TASKS TO COMPLETE:
1. Echo the passage from the article on treating infections and tumors, from "How best to" up to and including "chance of working?".
2. In the article on treating infections and tumors, which journal published the mathematical analysis?
3. Pick up the article on treating infections and tumors after its last sentence and keep writing.

SOURCE EXTRACT:
== Segment start ==

How best to treat infections and tumors ?

In cases where drug resistance can lead to treatment failure, new research shows that therapies tailored to contain an infection or a tumor at tolerable levels can, in some cases, extend the effective life of the treatment and improve patient outcomes. In other cases, aggressive treatments aimed at eliminating as much of the infection or tumor as possible — the traditional approach — might be best. But how can we know which stands the better chance of working?

A new mathematical analysis by researchers at Penn State University and the University of Michigan, publishing February 9, 2017, in the Open-Access journal PLOS Biology, identifies the factors that determine which of the two approaches will perform best, providing physicians and patients with new information to help them make difficult treatment decisions.

“People die when their infections or tumors become drug resistant,” said Andrew Read, Evan Pugh Professor of Biology and Entomology and Eberly Professor of Biotechnology at Penn State and an author of the study. “We analyzed when it might be better to use drugs to contain rather than try to eliminate the infection or tumor. We find there are situations where containment would keep the patient alive longer, but also situations where it would make a dire situation even worse. That means using (and testing) the containment strategy needs to be done very carefully, but if done right, it could help patients with life-threatening infections and tumors live longer.”

== Segment end ==

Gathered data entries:
== Segment start ==

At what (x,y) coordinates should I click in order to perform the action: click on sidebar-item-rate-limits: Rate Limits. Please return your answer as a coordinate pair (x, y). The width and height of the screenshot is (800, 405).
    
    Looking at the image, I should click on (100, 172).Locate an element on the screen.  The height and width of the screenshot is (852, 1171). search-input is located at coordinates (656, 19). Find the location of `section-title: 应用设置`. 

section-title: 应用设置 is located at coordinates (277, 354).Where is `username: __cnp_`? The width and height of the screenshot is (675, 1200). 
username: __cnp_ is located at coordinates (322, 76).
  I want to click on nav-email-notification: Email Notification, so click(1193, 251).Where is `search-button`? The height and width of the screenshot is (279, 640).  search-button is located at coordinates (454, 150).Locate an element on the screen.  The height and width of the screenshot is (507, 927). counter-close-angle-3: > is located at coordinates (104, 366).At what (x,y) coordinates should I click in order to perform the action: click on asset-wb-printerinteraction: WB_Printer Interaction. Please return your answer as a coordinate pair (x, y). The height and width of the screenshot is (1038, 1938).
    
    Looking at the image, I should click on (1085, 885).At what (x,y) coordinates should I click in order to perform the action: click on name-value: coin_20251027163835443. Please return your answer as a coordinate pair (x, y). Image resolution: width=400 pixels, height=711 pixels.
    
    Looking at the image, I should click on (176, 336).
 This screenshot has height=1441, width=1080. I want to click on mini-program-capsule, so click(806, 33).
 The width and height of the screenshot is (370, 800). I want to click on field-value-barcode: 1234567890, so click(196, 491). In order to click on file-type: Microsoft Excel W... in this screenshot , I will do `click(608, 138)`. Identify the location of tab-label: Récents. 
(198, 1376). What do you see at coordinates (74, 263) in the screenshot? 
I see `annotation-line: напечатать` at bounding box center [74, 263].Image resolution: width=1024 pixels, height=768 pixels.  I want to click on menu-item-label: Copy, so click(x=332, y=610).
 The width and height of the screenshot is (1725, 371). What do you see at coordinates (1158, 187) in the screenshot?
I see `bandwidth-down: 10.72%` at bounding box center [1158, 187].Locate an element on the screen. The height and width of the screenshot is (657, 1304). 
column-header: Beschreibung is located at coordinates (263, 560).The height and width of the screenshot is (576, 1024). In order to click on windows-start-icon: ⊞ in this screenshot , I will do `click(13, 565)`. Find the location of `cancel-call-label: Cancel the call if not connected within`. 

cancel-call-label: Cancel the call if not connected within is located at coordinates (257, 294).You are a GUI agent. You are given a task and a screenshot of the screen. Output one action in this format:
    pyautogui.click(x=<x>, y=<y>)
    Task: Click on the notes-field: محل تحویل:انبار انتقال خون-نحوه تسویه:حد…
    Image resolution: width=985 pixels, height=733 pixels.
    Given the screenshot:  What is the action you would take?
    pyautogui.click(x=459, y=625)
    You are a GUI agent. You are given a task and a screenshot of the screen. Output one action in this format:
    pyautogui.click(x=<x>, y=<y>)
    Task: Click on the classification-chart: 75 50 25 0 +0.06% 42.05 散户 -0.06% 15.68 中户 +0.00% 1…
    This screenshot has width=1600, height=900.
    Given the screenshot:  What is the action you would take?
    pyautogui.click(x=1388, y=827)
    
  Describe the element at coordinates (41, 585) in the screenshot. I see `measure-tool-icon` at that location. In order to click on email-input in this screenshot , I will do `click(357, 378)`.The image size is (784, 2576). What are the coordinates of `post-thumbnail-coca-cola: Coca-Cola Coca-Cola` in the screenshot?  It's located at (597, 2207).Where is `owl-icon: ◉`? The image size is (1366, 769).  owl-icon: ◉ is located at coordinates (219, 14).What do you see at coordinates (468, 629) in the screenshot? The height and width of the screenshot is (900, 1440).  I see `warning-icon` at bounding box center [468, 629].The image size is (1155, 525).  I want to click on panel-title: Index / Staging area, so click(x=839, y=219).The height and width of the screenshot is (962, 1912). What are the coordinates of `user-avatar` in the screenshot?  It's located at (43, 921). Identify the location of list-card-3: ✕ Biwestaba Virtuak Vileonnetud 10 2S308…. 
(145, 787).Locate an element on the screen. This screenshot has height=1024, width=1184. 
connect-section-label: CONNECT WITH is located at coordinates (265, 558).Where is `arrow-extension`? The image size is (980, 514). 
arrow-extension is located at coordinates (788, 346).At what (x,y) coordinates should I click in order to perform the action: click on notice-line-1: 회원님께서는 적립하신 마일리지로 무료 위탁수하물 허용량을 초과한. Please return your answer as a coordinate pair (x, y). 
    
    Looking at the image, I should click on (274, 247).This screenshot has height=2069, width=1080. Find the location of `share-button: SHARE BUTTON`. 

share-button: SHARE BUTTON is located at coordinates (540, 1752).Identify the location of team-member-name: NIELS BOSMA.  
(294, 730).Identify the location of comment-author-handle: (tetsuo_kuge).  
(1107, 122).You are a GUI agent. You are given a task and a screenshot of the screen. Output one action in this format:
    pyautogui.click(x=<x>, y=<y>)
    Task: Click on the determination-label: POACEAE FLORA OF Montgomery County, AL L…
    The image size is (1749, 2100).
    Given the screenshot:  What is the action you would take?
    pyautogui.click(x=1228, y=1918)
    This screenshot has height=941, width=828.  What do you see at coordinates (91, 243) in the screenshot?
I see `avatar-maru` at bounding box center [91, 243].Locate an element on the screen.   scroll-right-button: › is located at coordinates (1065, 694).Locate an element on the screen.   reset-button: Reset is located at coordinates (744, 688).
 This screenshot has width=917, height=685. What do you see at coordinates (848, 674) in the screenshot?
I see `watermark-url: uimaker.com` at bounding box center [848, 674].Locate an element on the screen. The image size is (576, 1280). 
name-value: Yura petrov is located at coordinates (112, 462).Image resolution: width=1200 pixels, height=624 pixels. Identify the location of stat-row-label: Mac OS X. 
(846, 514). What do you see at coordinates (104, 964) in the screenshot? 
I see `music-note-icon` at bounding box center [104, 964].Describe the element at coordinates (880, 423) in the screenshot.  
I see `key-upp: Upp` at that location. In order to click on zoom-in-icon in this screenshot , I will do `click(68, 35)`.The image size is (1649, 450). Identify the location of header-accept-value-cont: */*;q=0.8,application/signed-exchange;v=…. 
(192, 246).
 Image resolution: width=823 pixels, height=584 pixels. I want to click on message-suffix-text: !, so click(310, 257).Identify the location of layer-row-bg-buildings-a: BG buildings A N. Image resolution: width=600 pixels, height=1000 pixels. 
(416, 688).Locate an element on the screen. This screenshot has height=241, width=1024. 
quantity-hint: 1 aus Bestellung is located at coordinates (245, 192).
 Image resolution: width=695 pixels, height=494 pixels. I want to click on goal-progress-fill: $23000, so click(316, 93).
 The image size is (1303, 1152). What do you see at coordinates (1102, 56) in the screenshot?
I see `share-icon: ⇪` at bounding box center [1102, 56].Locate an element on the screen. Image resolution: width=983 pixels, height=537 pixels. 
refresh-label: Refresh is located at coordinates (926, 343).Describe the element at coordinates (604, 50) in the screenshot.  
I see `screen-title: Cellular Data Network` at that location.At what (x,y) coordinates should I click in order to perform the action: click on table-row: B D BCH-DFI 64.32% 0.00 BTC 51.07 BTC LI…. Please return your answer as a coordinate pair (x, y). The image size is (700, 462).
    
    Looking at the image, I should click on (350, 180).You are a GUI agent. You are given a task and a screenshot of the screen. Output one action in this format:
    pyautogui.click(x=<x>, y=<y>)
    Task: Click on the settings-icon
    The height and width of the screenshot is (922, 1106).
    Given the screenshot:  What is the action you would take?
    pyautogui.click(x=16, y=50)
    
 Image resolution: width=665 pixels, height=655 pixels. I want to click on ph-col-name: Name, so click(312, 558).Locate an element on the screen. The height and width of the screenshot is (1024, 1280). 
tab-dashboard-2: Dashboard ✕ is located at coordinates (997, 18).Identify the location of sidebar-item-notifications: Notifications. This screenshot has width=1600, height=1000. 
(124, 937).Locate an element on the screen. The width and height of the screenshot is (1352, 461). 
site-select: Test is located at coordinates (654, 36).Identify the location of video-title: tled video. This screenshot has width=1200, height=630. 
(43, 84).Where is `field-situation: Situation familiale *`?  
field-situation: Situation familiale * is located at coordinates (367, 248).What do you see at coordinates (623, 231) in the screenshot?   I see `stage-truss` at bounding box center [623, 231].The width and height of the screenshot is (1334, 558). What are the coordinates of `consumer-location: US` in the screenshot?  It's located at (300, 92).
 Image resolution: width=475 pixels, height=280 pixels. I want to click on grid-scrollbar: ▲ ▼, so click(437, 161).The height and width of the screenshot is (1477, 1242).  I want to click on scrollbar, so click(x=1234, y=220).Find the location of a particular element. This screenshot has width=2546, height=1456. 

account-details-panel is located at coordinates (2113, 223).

== Segment end ==

SOLVED TASKS:
1.
How best to treat infections and tumors ?

In cases where drug resistance can lead to treatment failure, new research shows that therapies tailored to contain an infection or a tumor at tolerable levels can, in some cases, extend the effective life of the treatment and improve patient outcomes. In other cases, aggressive treatments aimed at eliminating as much of the infection or tumor as possible — the traditional approach — might be best. But how can we know which stands the better chance of working?

2. PLOS Biology

3.
The researchers compared the two treatment strategies with the goal of maximizing the amount of time until the treatment failed due to the development of drug resistance. For most infections and tumors, people can tolerate a certain amount of the pathogen without ill effects. For the analysis, a patient was considered healthy and the infection or tumor was considered to be managed if it was maintained at or below this level of “acceptable burden.” Treatment failed if the pathogen level rose above this level. The analysis showed that the treatment leading to the longest time until treatment failure will depend on the specific characteristics of the disease, or even of the patient being treated, but it provides a framework that doctors and patients can use to make more-informed decisions about treatments.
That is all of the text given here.